These residential buildings would be built in two designated areas on the Anatolian and European sides of the city. The move falls into the urban transformation project launched by the Turkish government in the quake-prone Marmara region, the country's industrial powerhouse in the northwest.
The government would also reduce the density of the constructions and strengthen industrial areas against earthquakes, Kurum noted.
Over 44,000 people have died in the recent catastrophic earthquakes in southern Türkiye, evoking public fears in Türkiye that their houses won't withstand the strong shocks.
This is not the first time Istanbul undergoes a transformation project.

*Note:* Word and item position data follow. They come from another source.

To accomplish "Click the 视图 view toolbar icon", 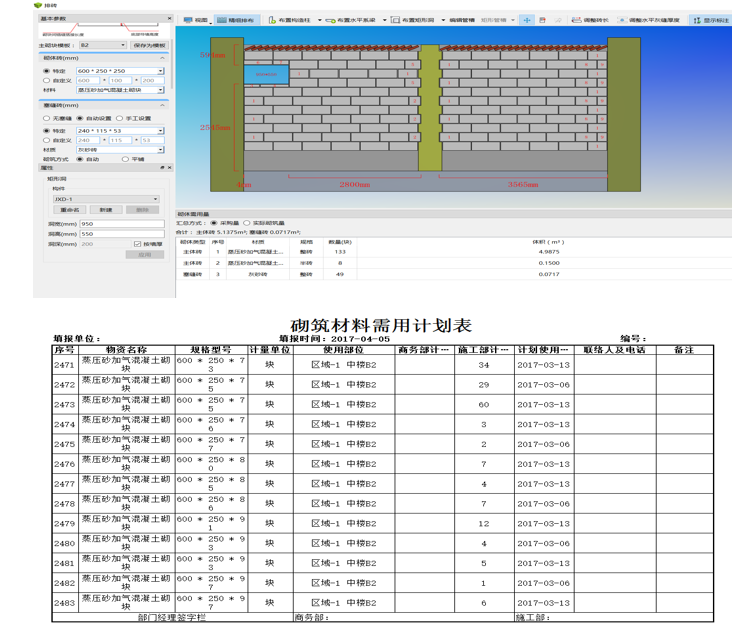I will [197, 20].
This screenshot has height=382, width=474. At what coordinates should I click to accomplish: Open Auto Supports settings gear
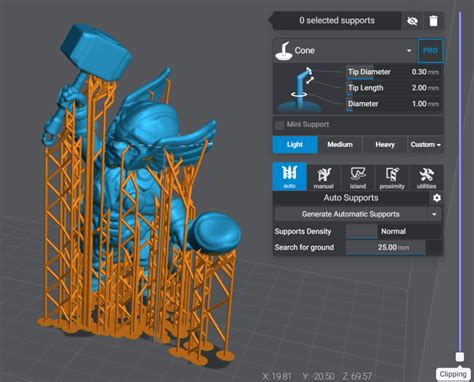pos(437,198)
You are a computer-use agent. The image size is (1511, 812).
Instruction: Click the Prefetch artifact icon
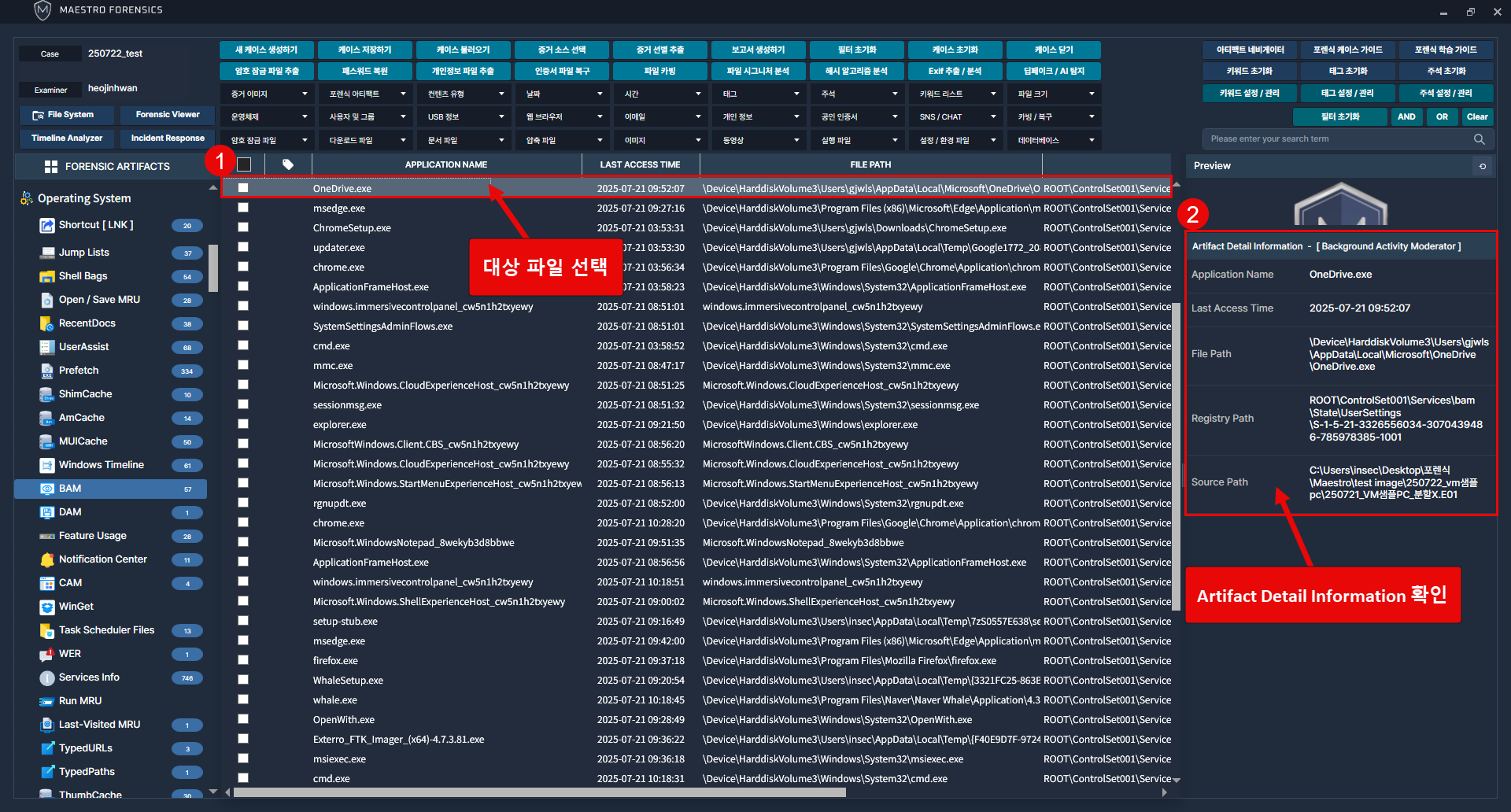tap(46, 371)
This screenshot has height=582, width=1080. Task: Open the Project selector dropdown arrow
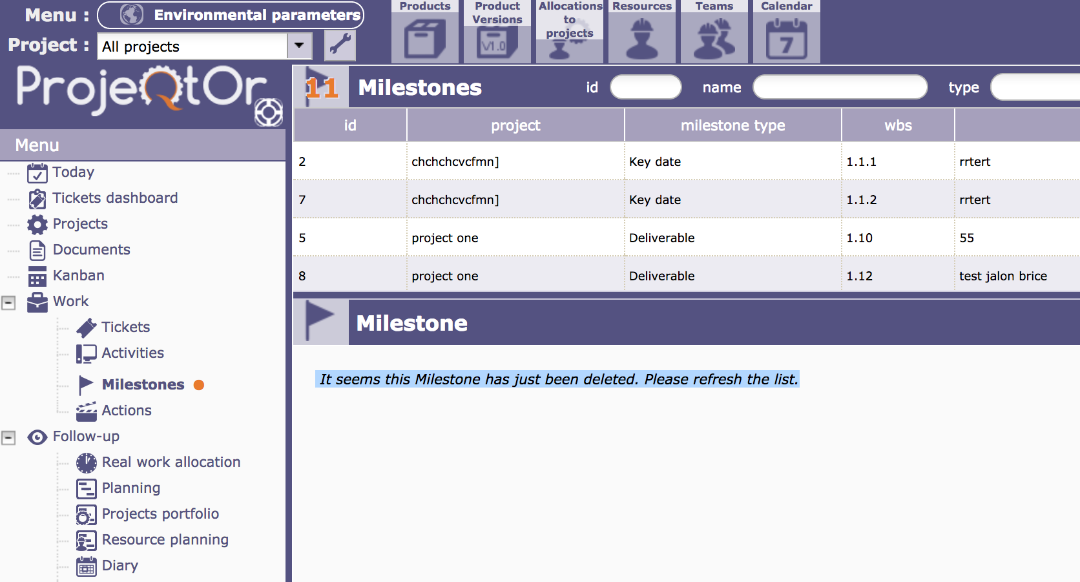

In the wake of the 1999 Izmit quake, the Turkish government launched a project to replace old buildings in the city.
A group of Syrian restaurant owners in Turkey traveled from Istanbul to Antakya to provide meals to earthquake survivors.
On Tuesday, Turkish Defense Minister Hulusi Akar said that nearly 42,000 Syrian refugees in Türkiye have voluntarily returned to their homeland following the massive earthquakes that caused tremendous destruction in the region.
Türkiye hosts nearly 3.5 million Syrian refugees who fled their country after a civil war erupted in 2011. Nearly half of the refugees have been taking shelter in southern Türkiye which was heavily hit by devastating quakes.
The Turkish government last year banned Syrian refugees with temporary protection permits to make roundtrips between the two neighboring countries to encourage a thorough return to their homeland.
The government has loosened move-around travel restrictions for refugees after the quakes, allowing them to go and stay up to six months in Syria before coming back to Türkiye.